# Instructions to follow
Write out every record below exactly as it appears.

# Source data
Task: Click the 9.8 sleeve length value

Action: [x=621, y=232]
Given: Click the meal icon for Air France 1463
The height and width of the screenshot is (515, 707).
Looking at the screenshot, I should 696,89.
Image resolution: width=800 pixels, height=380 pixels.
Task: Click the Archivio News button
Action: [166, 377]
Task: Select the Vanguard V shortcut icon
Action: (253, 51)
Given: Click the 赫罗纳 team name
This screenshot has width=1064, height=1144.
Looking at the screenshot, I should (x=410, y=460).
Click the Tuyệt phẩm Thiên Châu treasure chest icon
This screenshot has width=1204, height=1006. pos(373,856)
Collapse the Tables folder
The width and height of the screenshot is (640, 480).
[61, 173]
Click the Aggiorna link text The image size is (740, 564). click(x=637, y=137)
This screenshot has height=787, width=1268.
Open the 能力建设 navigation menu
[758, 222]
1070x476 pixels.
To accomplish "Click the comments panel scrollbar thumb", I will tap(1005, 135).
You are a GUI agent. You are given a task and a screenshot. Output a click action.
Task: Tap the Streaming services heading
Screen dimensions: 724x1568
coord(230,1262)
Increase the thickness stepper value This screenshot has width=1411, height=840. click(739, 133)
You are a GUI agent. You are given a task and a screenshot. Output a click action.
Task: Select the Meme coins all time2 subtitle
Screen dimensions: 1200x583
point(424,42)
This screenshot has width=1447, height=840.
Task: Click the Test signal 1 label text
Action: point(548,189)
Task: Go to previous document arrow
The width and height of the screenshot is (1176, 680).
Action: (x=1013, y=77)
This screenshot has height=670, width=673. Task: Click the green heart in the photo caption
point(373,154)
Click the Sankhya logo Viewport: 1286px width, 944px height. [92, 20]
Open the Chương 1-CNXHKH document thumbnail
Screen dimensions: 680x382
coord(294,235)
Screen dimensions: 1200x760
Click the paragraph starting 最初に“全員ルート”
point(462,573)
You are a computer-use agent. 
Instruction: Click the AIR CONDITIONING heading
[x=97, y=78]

# Written response
Task: Click the 9.8 sleeve length value

Action: [x=621, y=232]
Given: Click the meal icon for Air France 1463
The height and width of the screenshot is (515, 707).
Looking at the screenshot, I should 696,89.
Image resolution: width=800 pixels, height=380 pixels.
Task: Click the Archivio News button
Action: [166, 377]
Task: Select the Vanguard V shortcut icon
Action: (253, 51)
Given: Click the 赫罗纳 team name
This screenshot has width=1064, height=1144.
Looking at the screenshot, I should (x=410, y=460).
Click the Tuyệt phẩm Thiên Châu treasure chest icon
This screenshot has width=1204, height=1006. pos(373,856)
Collapse the Tables folder
The width and height of the screenshot is (640, 480).
[61, 173]
Click the Aggiorna link text The image size is (740, 564). click(x=637, y=137)
This screenshot has height=787, width=1268.
Open the 能力建设 navigation menu
[758, 222]
1070x476 pixels.
To accomplish "Click the comments panel scrollbar thumb", I will tap(1005, 135).
You are a GUI agent. You are given a task and a screenshot. Output a click action.
Task: Tap the Streaming services heading
Screen dimensions: 724x1568
coord(230,1262)
Increase the thickness stepper value This screenshot has width=1411, height=840. click(739, 133)
You are a GUI agent. You are given a task and a screenshot. Output a click action.
Task: Select the Meme coins all time2 subtitle
Screen dimensions: 1200x583
point(424,42)
This screenshot has width=1447, height=840.
Task: Click the Test signal 1 label text
Action: point(548,189)
Task: Go to previous document arrow
The width and height of the screenshot is (1176, 680).
Action: (x=1013, y=77)
This screenshot has height=670, width=673. Task: Click the green heart in the photo caption
point(373,154)
Click the Sankhya logo Viewport: 1286px width, 944px height. [92, 20]
Open the Chương 1-CNXHKH document thumbnail
Screen dimensions: 680x382
coord(294,235)
Screen dimensions: 1200x760
Click the paragraph starting 最初に“全員ルート”
point(462,573)
You are a computer-use agent. 
Instruction: Click the AIR CONDITIONING heading
[x=97, y=78]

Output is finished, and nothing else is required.